→ Action item: Only the pictures should be dropped; every line of the data must come back exactly as written.

→ Input data:
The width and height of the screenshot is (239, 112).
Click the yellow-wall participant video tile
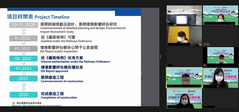point(184,36)
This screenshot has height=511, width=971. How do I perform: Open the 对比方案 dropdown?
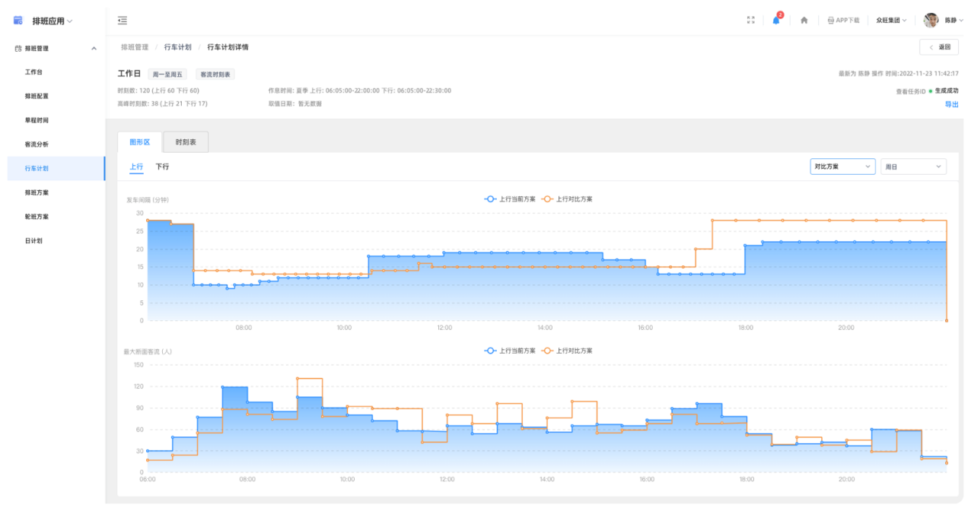click(x=842, y=167)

→ Answer section:
The width and height of the screenshot is (239, 112).
Click the yellow-wall participant video tile
point(184,36)
This screenshot has height=511, width=971. How do I perform: Open the 对比方案 dropdown?
click(x=842, y=167)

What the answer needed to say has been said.